Kedua, Gereja Kigmi Papua juga melihat aparat yang dilakukan TNI/Polri hanya merupakan pengulangan dari perilaku aparat keamanan penjajah Belanda terhadap gerakan nasionalis Jawa dan Sumatera tahun 1919-1930an.
“Perilakunya sama dengan watak aparat keamanan dewasa ini di Tanah Papua terhadap Nasionalis Papua, sehingga melalui media kami serukan dan menghimbau agar pihak TNI-Polri membuktikan dirinya bahwa TNI-Polro tidaklah sama dengan tentara dan Polisi Belanda di Jawa atau Sumatera “tempo doeloe”, dengan mengedepankan dialog dan memberi ruang untuk orang Papua bisa mengemukakan pendapatnya, sebagai pemenuhan dari salah satu hak asasi manusia, asalkan tidak tidak menimbulkan tindakan-tindakan anarkhis,”
tambah pendeta Giay.
Ketiga, kepada masyarakat Papua, Gereja Kingmi Papua juga menghimbau agar mawas diri, dan dapat menyampaikan tuntutan dan aspirasi supaya tetap menggunakan cara dan pendekatan dalam koridor adat, iman, HAM dan demokrasi.
“Sekali lagi lewat media ini kami menghimbau agar masyarakat Papua lewat kesempatan-kesempatan seperti 1 Juli atau 1 Desember atau momen sejarah lainnya supaya bangkit menunjukkan kepada para pihak bahwa kami bangsa Papua adalah bangsa yang beradab dan bahwa “di atas langit masih ada langit”,dan bahwa kekerasan dan rasisme (seperti yang ditunjukkan oleh masyarakat Indonesia terhadap Papua selama ini dan saat Persipura bermain di Jawa) sudah seharusnya ditinggalkan karena ia sudah ketinggalan jaman,”

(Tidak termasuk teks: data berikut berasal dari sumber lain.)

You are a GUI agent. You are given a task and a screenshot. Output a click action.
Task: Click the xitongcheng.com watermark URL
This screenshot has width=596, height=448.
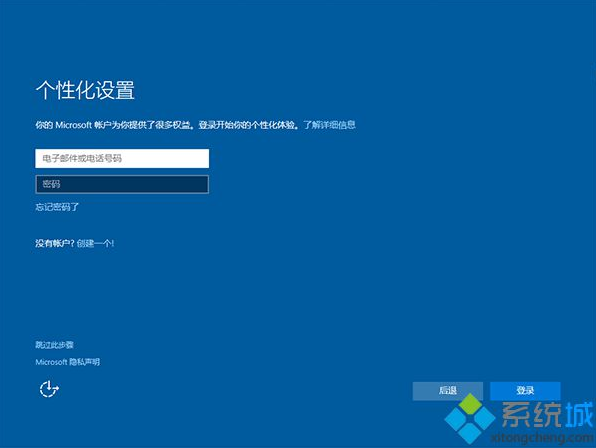pos(543,438)
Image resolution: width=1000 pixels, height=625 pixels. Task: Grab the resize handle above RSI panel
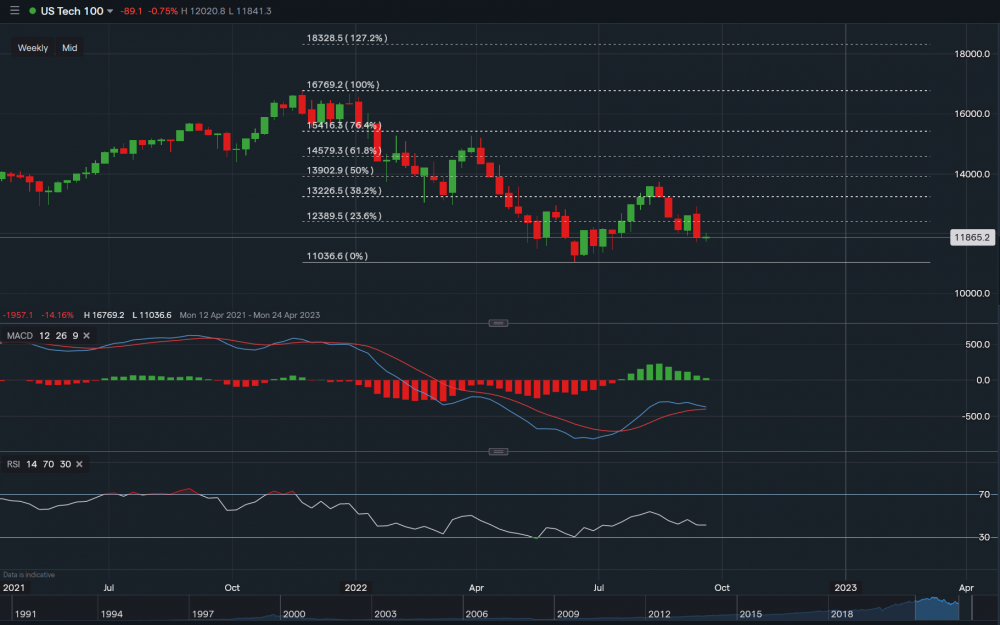[498, 452]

SOCRATEZ SOFYAN YOMAN, KETUA UMUM PGBP ((FOTO: BAPTISPAPUA.BLOGSPOT.COM)
Pada 15 Mei 2013 dalam seminar 50 tahun Papua dalam Indonesia yang diselenggarakan Univesitas Indonesia, Sultan Hemengku Buwono X melalui sambutan tertulisnya menyatakan:
“Otonomi Khusus Papua terbukti gagal mensejahterakan rakyat Papua. Terjadi pelanggaran HAM dan kekerasan Negara di Papua. Negara hadir di Papua dalam bentuk kekuatan-kekuatan militer. Konflik yang terjadi di Papua saat ini, bukanlah konflik horizontal, melainkan konflik vertikal antara pemerintah dan masyarakat. Indonesia gagal meng-Indonesia-kan orang Papua”.
Pernyataan tadi kalau disampaikan dari orang Papua, dengan pasti pemerintah Indonesia menyerang dengan pernyataan stigma separatis. Namun demikian, sebaliknya, pernyataan tadi disampaikan dari Sultan, orang Jawa Asli dan dari bukan orang asli Papua.

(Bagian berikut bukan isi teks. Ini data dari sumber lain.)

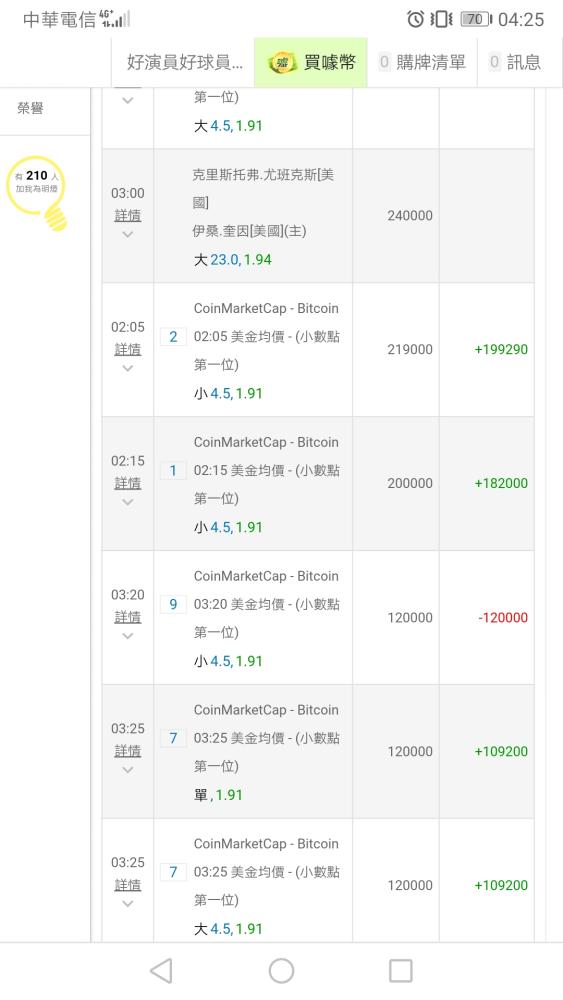563x1000 pixels.
Task: Expand the chevron in the topmost row
Action: click(x=128, y=100)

Maka pernyataan Sultan dapat membenarkan dan mendukung apa yang disuarakan oleh rakyat Papua selama ini. Ini bukan suara separatis, bukan juga suara anggota OPM. Suara ini merupakan ungkapan hati nurani seorang Sultan yang melihat kompleksitas dan realitas masalah Papua dengan mata iman dan mata hati.
Pernyataan mengagumkan dan luar biasa di atas merupakan pengakuan jujur dan terbuka tentang kejahatan negara, pelanggaran HAM berat yang dilakukan negara, konflik vertikal antara Negara dan rakyat Papua, kegagalan pemerintah Indonesia dalam membangun rakyat Papua selama 50 tahun.
Wajah kegagalan pemerintah Indonesia selama 50 tahun dengan mudah dapat diukur dari realitas kehidupan Penduduk Asli Papua. Kemiskinan penduduk Asli Papua sangat nyata dan telanjang di depan mata kita.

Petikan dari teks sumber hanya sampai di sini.